Right!· So we are no longer reliant on the browser companies to implement improvements or extended media support!
Don: If people want to add extensions to what we are doing, we are very happy to support that - whether they are free or licensed extensions. That is the choice of the implementer. We are trying to change the whole industry dynamic from competition over crumbs to cooperation, and growing the pie 10-100 times.


So what is possible by extending the 'X3D Profiles'?  Object-to-Object Collision? 

Don: Yes, but people will probably want to do that integral to browsers for performance reasons. You can do that now with componentization and open/community source· I don't think you'll download an Object-to-Object Collision plug-in. I think this will be a capability added to the viewer.

Spatialized Audio? 

Don: There are at least 4 possibilities I can think of; each one could work as an extension and we are interested in enabling as many as we can.

Embedded Applications Screens (HTML, Flash, Java) in 3D Worlds? 
This could really be a "killer app" for multi-user collaborative environments!
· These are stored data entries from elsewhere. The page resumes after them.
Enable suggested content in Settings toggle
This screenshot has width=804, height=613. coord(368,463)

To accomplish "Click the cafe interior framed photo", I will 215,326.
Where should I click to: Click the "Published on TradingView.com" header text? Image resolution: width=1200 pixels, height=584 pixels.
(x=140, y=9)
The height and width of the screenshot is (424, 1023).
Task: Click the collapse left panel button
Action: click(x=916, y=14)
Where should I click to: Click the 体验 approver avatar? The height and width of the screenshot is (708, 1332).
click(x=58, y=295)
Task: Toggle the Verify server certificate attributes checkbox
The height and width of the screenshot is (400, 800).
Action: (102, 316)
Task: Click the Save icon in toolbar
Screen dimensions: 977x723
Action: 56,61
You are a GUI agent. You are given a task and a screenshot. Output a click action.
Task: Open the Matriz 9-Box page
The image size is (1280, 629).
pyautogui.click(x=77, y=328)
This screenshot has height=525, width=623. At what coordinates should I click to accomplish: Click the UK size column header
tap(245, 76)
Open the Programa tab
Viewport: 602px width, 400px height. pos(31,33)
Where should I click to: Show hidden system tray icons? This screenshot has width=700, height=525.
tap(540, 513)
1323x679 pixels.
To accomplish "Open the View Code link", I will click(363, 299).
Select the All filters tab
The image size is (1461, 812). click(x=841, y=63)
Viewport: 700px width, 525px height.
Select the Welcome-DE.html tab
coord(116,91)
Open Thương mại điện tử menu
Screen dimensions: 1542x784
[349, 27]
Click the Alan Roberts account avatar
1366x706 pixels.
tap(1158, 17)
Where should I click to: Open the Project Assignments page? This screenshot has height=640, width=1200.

Don:  This remains to be seen as it is very difficult to implement, and it would have to be application-specific. Chris Marrin's Blendo Proposal (SONY) has an inroad for this sort of functionality in the notion of Surfaces and the ApplicationTexture Node.

 Physics and Math behaviors? 

Don:  YES

 How about Geometry and Rendering 
(NURBS, Particles, Multi-texturing, Hardware acceleration?) 

Don:  YES.  We are trying to enable all the companies to succeed. It's hard work to work together out in the open, but it's possible. People can choose. They can sit and wait for the product that beats all other products, or they can help put 3D in the hands of anybody.

In the August issue of 3D (gate) magazine, Neil Trevett predicted that:
"In two years' time, our desktops will be all 3D. In another year or so, with the exception of data that's better done in 2D, the web could go all 3D."
Could you comment on that further? 
What is 3D ubiquity? 
Are we really on target for his prediction?

Don:  It's very interesting. As a scientist, I like to see the results first. We are very careful not to over-claim anything about X3D. We are working on hard problems and we are getting excellent solutions. We don't need to overstate; the results will speak for themselves. We are actually trying to avoid hype, and intentionally keep a low profile right now even though we are completely public because we don't want to create a myth or false impressions. We are trying to create results.
My hope is that X3D is getting us to the threshold where the kind of ubiquity Neil described is possible. Nobody knew where HTML was going when it first came out. Nobody was quite sure where VRML was going when it first came out. We've gone to some interesting places; we are poised to go to some new interesting places. Will it go all the way? We'll know when we 're there. Until then, there is plenty of good work to do. 
I hope you will encourage your readers to come to the Symposium in February. We'll have the X3D Software Development Kit (SDK), tutorials, the Web 3D Round-up, papers and panels, and the vendor show-floor. If they want to get engaged, this is where to do it!

Thank you Don for your time and expertise. I am fascinated by these great developments and I'm sure our readers will give kudos to the Task Group and all your amazing work- keep it up! Look forward to seeing you in Monterey.

Don: Thank you for exploring these issues so thoroughly. It's going to be an exciting year!